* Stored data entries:
--------------------
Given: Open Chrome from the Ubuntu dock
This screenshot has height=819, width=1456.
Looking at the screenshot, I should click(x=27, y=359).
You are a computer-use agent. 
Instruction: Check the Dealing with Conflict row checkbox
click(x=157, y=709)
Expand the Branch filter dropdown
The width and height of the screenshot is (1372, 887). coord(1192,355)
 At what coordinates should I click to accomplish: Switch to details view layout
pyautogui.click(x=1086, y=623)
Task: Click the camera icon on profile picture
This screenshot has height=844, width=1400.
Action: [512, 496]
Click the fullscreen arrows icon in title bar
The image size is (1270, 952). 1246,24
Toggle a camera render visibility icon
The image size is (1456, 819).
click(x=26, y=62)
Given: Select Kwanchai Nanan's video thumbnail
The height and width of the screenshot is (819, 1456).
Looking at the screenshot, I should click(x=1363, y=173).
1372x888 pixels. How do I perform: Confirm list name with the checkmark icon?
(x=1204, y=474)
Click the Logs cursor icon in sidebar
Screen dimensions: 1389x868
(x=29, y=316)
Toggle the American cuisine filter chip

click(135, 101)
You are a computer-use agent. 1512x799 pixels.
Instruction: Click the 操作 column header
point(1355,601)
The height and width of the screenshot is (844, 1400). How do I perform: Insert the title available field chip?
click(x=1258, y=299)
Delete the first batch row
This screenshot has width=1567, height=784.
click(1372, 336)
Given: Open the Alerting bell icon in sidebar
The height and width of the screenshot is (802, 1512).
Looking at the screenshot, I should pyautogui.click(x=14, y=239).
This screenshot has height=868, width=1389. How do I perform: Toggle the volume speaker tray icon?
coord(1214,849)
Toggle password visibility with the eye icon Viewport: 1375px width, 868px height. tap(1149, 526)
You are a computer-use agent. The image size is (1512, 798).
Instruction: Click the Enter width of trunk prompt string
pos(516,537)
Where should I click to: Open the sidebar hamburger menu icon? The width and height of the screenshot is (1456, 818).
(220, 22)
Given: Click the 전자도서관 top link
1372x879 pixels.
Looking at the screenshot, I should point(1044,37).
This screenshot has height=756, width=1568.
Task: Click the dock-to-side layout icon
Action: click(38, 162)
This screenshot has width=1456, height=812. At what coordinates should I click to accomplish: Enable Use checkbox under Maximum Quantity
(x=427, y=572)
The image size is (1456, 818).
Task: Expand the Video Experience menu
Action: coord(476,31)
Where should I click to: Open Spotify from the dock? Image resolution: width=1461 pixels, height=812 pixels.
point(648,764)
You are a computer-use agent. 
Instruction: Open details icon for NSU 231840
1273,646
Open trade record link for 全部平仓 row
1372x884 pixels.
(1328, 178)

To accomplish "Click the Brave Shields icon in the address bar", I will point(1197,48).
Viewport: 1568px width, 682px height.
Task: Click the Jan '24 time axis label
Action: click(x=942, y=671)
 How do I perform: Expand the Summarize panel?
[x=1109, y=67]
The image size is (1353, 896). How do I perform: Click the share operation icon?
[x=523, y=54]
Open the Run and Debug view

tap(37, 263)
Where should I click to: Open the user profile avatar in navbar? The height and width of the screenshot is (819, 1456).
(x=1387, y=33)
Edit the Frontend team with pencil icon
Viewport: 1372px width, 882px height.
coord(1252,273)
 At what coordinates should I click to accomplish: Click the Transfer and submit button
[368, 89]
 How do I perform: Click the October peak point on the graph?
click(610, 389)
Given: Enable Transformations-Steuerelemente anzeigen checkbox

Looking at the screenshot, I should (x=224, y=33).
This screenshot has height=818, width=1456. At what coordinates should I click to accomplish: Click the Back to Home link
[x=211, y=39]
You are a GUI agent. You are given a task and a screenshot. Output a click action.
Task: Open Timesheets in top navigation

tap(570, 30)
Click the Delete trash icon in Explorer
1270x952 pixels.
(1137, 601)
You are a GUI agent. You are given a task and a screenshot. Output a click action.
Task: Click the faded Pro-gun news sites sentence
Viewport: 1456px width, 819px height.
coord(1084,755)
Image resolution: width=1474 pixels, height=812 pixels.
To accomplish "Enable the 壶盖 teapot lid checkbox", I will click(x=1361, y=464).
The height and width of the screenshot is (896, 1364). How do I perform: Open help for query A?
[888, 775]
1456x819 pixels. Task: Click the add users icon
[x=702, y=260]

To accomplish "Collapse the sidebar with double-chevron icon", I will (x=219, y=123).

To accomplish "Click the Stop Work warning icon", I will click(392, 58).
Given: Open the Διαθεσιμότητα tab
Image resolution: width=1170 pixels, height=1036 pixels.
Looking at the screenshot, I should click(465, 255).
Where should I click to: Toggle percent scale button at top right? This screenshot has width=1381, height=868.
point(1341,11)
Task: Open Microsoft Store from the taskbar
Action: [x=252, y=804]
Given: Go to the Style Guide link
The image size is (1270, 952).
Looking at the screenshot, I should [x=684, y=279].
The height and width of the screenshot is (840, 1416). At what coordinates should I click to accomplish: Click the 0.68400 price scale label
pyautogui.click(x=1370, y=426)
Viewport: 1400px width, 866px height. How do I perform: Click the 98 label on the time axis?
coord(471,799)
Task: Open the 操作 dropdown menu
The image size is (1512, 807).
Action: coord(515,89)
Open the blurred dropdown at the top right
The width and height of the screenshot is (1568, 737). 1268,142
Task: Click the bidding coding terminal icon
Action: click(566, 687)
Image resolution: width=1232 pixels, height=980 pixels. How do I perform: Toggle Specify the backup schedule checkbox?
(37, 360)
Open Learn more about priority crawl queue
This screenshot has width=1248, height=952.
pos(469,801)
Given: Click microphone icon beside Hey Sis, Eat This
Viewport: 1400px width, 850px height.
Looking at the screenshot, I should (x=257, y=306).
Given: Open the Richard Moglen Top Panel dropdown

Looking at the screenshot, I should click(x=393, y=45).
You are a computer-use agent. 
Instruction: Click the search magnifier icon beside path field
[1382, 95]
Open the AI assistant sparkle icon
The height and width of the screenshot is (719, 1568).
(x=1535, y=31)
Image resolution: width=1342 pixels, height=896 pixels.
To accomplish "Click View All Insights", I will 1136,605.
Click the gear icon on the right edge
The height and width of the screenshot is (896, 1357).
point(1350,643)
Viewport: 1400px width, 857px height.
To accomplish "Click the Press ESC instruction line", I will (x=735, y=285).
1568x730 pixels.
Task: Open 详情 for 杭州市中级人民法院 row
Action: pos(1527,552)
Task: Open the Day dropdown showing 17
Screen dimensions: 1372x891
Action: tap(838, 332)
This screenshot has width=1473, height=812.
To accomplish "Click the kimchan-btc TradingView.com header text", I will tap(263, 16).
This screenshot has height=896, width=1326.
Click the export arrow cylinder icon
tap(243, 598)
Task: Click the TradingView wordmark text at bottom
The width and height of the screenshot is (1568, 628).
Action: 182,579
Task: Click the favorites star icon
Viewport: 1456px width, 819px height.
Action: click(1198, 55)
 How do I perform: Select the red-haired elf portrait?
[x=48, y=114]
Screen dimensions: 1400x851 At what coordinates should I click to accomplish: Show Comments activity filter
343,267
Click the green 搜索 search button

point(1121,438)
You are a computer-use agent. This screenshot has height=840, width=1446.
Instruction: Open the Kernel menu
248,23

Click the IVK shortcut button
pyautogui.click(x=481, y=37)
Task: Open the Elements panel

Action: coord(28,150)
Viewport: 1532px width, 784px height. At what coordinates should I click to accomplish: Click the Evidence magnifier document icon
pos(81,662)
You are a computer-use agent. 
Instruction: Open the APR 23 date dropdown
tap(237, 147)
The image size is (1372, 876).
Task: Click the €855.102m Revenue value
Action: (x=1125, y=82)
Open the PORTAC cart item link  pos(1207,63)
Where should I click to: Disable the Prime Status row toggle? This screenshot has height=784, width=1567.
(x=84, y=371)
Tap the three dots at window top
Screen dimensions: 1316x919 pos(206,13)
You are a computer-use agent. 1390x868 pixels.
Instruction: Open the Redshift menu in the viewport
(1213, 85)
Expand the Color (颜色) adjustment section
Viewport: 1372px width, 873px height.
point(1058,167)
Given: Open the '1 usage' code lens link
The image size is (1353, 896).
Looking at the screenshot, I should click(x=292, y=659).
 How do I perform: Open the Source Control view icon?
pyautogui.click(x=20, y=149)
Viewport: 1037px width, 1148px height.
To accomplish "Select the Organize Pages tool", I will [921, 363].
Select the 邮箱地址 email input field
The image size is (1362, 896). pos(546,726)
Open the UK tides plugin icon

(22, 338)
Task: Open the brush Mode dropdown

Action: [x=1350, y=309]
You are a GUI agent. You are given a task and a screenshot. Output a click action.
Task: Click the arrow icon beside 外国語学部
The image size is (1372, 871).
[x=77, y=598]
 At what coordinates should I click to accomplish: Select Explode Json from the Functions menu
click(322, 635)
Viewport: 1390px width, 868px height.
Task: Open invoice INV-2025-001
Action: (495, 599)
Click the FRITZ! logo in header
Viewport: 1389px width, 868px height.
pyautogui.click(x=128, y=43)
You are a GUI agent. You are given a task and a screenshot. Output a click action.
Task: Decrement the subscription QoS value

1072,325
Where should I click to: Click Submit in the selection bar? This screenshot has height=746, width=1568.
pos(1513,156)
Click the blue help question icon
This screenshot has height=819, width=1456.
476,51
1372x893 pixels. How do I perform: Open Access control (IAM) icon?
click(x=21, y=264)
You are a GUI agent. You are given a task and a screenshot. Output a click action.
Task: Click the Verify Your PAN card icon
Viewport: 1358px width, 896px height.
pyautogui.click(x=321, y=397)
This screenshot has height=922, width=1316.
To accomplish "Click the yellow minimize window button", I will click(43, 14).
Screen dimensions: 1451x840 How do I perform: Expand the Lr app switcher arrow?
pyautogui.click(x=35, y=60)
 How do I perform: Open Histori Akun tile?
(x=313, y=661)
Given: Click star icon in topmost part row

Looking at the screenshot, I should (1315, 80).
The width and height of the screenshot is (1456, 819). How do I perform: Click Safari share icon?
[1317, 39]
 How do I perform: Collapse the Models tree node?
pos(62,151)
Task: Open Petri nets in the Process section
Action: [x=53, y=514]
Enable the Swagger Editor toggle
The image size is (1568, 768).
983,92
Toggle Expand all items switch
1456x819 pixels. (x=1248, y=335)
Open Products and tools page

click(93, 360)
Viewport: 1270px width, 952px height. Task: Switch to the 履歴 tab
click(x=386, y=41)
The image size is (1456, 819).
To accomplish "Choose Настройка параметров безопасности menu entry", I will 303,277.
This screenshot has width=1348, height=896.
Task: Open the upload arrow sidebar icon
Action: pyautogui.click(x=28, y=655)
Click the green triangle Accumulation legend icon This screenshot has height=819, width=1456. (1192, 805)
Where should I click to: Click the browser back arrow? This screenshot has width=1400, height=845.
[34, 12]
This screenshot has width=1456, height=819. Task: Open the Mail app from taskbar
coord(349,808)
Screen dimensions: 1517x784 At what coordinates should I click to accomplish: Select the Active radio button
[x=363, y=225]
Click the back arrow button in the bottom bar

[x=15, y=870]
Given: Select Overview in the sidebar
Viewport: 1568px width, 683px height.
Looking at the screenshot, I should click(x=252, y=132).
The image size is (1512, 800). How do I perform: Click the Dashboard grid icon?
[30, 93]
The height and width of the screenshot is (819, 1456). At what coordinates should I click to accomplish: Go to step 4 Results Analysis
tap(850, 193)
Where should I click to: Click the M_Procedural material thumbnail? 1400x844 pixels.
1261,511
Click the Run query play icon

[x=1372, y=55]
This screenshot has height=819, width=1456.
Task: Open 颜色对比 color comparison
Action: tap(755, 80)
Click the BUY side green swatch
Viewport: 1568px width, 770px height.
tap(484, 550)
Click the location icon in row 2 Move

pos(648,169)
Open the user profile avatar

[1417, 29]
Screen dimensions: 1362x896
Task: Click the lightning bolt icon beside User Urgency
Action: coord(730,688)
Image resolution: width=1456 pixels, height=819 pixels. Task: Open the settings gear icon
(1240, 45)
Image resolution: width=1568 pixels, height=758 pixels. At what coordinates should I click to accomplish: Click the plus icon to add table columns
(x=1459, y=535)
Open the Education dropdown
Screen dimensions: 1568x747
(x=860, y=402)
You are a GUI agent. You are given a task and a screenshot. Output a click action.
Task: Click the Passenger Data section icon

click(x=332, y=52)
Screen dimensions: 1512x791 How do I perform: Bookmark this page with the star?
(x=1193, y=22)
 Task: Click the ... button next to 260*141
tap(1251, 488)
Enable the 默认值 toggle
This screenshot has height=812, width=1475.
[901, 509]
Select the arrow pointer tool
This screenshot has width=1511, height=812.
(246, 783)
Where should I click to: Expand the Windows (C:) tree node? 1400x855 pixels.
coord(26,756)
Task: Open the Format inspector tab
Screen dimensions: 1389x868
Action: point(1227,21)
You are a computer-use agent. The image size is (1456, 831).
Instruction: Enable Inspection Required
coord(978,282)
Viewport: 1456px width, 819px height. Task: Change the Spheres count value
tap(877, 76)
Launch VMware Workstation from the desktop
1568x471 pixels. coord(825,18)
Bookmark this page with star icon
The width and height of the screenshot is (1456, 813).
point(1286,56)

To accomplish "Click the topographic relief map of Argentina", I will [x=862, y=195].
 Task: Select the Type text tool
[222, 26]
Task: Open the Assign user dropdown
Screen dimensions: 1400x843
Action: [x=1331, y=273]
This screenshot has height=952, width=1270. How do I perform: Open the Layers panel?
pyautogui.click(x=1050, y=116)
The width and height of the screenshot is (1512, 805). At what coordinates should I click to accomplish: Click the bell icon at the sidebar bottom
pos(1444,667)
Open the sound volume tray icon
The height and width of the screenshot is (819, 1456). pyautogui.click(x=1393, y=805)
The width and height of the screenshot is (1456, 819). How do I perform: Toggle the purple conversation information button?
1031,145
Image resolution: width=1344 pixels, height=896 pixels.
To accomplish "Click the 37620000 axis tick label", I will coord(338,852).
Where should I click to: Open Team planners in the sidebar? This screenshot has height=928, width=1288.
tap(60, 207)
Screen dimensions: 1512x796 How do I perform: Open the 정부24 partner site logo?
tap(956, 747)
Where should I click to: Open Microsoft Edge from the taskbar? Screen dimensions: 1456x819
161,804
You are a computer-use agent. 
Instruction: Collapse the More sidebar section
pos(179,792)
--------------------
* Exercise:
Return every line from the one holding "Where should I click to: Open Microsoft" through the end of the data, exactly as it appears, with both ends kept and nothing else.

* Written response:
Where should I click to: Open Microsoft Edge from the taskbar? Screen dimensions: 1456x819
161,804
You are a computer-use agent. 
Instruction: Collapse the More sidebar section
pos(179,792)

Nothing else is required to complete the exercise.